Finkenwalde non è l’esperimento di una comunità ideale; è una comunione di verità, non di emozioni vissute in sintonia. La comunità cristiana non è un consorzio elettivo di persone che condividono una fede e vivono secondo i suoi dettati. Tra ciascuno dei suoi membri si interpone la persona di Cristo: «In primo luogo un cristiano ha bisogno dell’altro a causa di Gesù Cristo. In secondo luogo un cristiano si avvicina all’altro solo per mezzo di Gesù Cristo. In terzo luogo fin dall’eternità siamo stati eletti in Gesù Cristo, da lui accolti nel tempo e resi una cosa sola per l’eternità».

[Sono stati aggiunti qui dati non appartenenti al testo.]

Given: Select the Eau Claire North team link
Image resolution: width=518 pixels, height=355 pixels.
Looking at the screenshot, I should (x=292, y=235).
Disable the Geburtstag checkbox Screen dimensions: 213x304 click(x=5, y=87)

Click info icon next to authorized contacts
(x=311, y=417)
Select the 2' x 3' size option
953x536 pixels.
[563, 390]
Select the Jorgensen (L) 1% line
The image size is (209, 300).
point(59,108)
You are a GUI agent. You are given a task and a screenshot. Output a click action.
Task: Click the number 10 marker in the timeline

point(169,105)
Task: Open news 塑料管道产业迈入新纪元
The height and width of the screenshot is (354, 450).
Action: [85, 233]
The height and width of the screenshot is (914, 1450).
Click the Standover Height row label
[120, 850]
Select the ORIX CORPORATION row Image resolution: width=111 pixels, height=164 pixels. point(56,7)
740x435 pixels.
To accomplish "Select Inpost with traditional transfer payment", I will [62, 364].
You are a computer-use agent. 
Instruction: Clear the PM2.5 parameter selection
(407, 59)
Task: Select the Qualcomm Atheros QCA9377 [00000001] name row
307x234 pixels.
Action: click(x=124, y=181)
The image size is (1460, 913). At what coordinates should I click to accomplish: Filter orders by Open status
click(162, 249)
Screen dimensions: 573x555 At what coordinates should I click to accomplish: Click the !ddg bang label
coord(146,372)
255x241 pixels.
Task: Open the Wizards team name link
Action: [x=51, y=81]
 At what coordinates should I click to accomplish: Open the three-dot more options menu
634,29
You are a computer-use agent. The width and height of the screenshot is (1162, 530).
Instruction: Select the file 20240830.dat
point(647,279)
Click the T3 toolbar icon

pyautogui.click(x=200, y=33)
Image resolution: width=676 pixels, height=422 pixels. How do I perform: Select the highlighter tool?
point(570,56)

Ciò che è condiviso, dunque, è anzitutto la preghiera. Solo la presenza di Dio tra un singolo e l’altro fa della comunità cristiana anche una comunità di cura reciproca d’anime (seelsorgerliche Gemeinschaft): «Non si è in grado di fare della cura d’anime se al tempo stesso non la si sperimenta personalmente». La vita comune che caratterizza il seminario è la condivisione del senso del ministero pastorale. Nelle circostanze del tempo, «c’è bisogno di un gruppo di pastori completamente liberi, pronti a impegnarsi. Devono essere pronti a essere là dov’è richiesto il loro servizio, in qualsiasi condizione esteriore, nella rinuncia a tutti i privilegi finanziari o di altro tipo, propri della condizione di pastore. Venendo da un’istituzione fraterna e ritornandovi sempre, lì trovano la patria e la comunità di cui hanno bisogno per il loro servizio. Lo scopo non è quello di un isolamento claustrale, ma della concentrazione interiore per il servizio esterno». «Il cristiano non deve chiudersi nella solitudine di una vita monastica, ma vivere in mezzo ai suoi nemici. Lì è la sua missione, lì il suo lavoro».
Il seminario verrà chiuso su ordine di Himmler alla fine dell’agosto 1937. Nel febbraio 1938 Bonhoeffer viene introdotto dal cognato, Hans von Dohnanyi, in un gruppo cospirativo contro Hitler guidato dall’ammiraglio Walter-Wilhelm Canaris e infiltrato nell’Abwehr, il servizio militare di sicurezza. All’impegno cospirativo si associano alcuni viaggi all’estero, per stringere contatti a supporto della Resistenza tedesca. Gli scritti ‒in particolare l’Etica, intrapresa nel 1940 e uscita dopo la sua morte ‒ approfondiscono i problemi della responsabilità politica dei cristiani, incluso il tema del tirannicidio. L’invito di Bonhoeffer a giudicare l’esercizio del potere in riferimento al vangelo prima che alla legge suona rivoluzionario in un paese dove per tradizione i luterani si disponevano al rispetto incondizionato dell’autorità politica.
Nel 1939, allertato dal cognato, per motivi di sicurezza si trasferisce negli Stati Uniti, ma allo scoppio della guerra sceglie di tornare, deciso a «prendere parte alle sorti della Germania». Una scelta, come vedremo, che gli costerà la vita.